Supplied text: Begin

Creating A Survivorship Community For Young Adults
Adolescents and young adults with cancer (AYAs) travel a different road than do younger children and mature adults. These AYAs are at an age where they feel invincible— they are young, healthy and on the verge of independence. Yet a diagnosis of cancer abruptly puts their plans and dreams on hold. They are caught in-between two worlds – pediatric cancer treatment, with its focus on children, and adult cancer programs where they can feel lost and isolated.
“Research has shown that overall long-term survival rates are exponentially better for AYAs treated at a pediatric facility that has cancer clinical trials and program activities geared to their unique needs,” notes Sharon Bergeron, RN, BSN, CPON, Research Educator, Hyundai Cancer Institute at CHOC Children’s.
“In response to this research, we have created a community at CHOC Children’s through our AYA program to support these young patients,” Sharon says. “It makes no sense to get them through a cancer diagnosis if they have nothing to look forward to, no future. We want to give them that future.”
Sharon notes that the CHOC Children’s AYA program is carefully designed to give patients life skills while providing emotional support both during treatment and as survivors.
With this established AYA community, CHOC has given AYA patients the ability to have a strong voice in creating a program that focuses on their unique situation.

Supplied text: End
Source information: Begin

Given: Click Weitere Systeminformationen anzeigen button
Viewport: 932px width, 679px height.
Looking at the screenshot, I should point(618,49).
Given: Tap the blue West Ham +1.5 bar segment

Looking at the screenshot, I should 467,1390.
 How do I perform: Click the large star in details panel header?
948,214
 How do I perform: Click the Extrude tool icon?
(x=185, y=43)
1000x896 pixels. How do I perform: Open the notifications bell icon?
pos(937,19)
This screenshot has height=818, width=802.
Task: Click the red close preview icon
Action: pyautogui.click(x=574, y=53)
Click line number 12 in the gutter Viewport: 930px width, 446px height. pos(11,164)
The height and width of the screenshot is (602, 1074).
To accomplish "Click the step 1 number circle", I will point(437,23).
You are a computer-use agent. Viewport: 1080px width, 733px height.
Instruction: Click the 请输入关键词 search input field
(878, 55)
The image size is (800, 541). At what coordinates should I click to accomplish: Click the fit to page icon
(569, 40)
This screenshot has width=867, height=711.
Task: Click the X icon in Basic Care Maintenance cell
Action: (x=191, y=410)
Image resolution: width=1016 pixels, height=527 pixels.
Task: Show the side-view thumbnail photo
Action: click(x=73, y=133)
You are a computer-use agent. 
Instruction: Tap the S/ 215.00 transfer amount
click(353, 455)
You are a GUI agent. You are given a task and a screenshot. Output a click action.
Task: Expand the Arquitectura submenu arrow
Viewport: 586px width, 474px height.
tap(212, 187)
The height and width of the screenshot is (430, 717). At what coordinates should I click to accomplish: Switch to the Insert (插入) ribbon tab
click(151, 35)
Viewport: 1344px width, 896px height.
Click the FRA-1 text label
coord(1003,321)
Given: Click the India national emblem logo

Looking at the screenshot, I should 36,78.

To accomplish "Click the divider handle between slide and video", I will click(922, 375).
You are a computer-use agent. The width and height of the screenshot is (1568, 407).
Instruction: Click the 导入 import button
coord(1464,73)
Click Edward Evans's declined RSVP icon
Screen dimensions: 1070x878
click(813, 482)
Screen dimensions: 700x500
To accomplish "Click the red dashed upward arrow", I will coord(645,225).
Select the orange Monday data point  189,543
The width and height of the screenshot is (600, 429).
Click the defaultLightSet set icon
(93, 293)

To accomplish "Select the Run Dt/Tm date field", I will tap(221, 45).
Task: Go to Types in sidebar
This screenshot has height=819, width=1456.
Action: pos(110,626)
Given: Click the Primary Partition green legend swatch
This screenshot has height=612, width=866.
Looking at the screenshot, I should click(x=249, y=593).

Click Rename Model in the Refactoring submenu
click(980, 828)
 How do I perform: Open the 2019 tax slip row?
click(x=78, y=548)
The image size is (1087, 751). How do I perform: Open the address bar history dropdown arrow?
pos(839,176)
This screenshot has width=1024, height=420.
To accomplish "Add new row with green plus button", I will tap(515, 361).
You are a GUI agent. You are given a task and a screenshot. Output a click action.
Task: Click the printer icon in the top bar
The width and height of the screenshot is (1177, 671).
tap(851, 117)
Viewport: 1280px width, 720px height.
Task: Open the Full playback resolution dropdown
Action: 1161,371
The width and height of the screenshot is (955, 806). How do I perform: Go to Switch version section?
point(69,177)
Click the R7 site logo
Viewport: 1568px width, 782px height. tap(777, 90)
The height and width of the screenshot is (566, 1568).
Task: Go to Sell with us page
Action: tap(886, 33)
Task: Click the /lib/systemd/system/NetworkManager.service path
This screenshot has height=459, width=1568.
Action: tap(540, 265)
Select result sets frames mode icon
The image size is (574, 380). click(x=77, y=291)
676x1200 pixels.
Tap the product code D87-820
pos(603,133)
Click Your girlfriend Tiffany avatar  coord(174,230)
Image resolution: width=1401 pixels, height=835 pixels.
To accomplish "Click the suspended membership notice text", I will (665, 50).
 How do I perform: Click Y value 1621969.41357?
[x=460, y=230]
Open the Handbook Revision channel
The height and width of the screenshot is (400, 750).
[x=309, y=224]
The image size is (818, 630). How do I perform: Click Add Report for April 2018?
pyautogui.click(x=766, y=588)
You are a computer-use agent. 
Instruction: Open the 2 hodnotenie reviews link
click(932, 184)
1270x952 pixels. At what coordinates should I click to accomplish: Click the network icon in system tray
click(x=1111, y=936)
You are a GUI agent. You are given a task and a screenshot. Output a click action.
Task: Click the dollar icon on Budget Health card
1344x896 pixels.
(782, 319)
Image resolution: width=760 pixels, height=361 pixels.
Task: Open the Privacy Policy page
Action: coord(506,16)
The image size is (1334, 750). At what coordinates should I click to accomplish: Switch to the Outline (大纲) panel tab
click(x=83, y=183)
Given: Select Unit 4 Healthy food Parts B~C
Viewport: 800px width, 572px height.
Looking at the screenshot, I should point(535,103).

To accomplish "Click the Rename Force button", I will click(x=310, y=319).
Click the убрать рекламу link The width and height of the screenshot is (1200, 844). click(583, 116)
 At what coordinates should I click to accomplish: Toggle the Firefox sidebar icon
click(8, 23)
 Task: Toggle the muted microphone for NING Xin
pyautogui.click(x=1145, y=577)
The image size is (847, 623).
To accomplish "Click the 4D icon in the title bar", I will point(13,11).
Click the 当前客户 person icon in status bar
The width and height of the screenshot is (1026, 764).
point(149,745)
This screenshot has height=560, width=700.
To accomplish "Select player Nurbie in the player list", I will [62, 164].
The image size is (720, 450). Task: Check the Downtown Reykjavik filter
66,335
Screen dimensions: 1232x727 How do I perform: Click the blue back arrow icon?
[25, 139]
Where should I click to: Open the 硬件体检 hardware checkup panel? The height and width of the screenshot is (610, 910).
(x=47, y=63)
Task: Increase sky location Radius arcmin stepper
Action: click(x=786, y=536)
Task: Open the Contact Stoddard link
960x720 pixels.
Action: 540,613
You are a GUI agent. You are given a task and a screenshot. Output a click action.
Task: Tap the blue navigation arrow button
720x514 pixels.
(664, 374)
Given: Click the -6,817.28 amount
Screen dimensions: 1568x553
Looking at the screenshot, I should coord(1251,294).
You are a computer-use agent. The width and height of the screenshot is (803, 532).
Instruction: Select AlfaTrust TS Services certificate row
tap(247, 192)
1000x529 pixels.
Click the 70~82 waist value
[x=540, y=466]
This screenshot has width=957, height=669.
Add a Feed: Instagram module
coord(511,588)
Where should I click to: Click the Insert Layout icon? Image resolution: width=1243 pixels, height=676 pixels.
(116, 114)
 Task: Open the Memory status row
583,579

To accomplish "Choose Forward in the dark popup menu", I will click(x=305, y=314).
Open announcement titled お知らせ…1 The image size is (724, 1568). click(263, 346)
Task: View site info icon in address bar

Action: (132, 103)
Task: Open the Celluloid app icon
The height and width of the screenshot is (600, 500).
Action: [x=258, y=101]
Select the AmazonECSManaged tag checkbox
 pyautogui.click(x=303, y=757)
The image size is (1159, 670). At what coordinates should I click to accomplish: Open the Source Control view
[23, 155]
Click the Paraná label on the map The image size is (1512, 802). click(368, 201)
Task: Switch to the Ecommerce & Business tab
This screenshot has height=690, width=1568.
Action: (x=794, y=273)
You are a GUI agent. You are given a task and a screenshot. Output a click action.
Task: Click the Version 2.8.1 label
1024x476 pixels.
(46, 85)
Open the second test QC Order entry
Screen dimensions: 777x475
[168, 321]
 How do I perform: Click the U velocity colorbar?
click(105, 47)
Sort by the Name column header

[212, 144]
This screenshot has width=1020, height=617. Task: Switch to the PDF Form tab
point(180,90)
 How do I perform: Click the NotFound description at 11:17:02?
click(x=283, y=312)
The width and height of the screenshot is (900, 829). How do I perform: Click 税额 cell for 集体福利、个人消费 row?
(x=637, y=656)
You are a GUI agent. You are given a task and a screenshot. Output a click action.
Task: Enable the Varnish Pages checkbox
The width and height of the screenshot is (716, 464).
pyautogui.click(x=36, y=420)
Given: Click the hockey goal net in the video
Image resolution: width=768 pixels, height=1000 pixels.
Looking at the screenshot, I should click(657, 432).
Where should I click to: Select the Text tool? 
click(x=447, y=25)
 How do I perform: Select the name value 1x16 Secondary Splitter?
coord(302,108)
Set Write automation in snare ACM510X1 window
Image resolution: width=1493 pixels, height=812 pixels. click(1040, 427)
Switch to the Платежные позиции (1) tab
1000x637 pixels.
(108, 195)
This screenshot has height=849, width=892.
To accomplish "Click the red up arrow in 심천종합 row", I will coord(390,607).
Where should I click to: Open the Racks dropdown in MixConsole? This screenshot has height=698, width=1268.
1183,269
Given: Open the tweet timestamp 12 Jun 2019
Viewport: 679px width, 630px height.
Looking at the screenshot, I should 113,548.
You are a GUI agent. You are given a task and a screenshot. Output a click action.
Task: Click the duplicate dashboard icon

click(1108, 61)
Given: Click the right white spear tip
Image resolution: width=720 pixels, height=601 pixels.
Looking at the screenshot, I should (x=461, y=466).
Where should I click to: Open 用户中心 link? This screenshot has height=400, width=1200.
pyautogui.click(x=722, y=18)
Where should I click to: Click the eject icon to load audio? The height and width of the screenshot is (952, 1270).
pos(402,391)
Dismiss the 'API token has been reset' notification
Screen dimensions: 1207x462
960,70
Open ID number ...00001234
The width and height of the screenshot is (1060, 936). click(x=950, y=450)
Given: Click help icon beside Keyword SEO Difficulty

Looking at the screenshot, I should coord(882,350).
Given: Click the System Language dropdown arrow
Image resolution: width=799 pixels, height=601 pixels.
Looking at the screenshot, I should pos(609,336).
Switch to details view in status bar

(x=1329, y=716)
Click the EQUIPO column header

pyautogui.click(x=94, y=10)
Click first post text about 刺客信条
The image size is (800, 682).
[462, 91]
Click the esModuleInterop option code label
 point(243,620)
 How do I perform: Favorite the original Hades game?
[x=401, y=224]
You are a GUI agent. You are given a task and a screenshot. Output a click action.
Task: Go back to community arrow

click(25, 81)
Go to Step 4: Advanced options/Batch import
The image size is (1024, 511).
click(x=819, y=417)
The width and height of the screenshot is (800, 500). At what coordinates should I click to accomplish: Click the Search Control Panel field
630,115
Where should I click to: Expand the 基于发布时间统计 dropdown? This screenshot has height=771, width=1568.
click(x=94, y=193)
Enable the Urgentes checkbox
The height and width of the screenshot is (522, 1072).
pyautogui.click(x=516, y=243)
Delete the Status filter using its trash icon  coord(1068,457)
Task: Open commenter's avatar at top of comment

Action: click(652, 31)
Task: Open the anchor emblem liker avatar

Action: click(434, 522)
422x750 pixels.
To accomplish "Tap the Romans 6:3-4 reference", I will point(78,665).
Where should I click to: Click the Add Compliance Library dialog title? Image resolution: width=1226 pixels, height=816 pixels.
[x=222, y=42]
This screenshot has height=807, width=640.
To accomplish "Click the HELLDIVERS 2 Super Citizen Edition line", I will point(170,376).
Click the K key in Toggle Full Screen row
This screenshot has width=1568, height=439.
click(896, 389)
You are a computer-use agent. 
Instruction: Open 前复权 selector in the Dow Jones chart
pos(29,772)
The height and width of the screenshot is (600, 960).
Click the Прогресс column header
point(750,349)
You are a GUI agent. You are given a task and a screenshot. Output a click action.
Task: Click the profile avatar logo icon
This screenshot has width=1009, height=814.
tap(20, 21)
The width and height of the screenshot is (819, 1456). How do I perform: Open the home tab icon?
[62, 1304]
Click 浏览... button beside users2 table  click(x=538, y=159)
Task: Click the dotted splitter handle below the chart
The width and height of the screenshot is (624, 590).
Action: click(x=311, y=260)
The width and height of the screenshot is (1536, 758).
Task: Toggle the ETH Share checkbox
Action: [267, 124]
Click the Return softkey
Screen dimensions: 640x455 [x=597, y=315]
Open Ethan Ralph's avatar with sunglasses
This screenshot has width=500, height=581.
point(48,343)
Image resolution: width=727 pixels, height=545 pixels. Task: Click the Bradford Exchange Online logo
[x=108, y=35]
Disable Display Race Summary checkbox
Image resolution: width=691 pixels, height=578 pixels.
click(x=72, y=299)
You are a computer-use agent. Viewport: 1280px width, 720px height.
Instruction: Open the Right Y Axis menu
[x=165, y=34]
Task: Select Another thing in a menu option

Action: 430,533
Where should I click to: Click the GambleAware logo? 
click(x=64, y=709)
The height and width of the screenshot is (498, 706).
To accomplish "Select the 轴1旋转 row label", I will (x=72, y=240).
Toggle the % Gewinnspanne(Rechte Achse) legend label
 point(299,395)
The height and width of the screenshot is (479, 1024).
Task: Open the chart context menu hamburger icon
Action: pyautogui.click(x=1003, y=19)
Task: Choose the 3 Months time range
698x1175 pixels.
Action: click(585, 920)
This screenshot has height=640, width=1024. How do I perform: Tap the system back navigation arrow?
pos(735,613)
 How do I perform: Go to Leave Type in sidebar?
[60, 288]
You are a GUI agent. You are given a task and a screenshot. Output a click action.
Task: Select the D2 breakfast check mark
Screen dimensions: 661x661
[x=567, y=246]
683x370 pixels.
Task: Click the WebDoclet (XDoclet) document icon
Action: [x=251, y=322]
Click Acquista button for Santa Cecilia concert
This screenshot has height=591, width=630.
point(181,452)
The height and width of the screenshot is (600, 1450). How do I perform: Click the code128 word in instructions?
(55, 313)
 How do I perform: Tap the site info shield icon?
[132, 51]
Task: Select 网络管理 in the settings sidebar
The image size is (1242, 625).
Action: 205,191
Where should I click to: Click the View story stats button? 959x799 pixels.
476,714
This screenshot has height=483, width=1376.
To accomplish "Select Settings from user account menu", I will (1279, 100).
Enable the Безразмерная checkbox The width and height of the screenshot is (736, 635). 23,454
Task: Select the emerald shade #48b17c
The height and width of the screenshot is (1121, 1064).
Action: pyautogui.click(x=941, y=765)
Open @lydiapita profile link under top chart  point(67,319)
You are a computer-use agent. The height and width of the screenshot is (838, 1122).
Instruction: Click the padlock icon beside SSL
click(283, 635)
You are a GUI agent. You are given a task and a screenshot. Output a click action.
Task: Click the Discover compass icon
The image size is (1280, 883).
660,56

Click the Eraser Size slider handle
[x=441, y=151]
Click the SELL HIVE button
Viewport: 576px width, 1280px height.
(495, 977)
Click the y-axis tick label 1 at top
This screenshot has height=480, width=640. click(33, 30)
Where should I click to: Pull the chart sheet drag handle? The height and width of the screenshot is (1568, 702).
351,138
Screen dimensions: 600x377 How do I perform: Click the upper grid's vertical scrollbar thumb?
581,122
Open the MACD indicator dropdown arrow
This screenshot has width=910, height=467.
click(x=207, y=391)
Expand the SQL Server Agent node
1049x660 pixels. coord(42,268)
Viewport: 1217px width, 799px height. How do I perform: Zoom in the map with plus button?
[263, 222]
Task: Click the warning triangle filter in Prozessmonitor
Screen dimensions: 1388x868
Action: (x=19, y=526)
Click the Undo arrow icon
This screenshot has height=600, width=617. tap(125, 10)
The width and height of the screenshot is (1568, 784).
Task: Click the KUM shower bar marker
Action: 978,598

Source information: End

Task objective: Reproduce the portion of the text above on the young adult cancer survivorship community that begins with the words "Sharon notes that" and ends after the words "and as survivors.".

Answer box:
Sharon notes that the CHOC Children’s AYA program is carefully designed to give patients life skills while providing emotional support both during treatment and as survivors.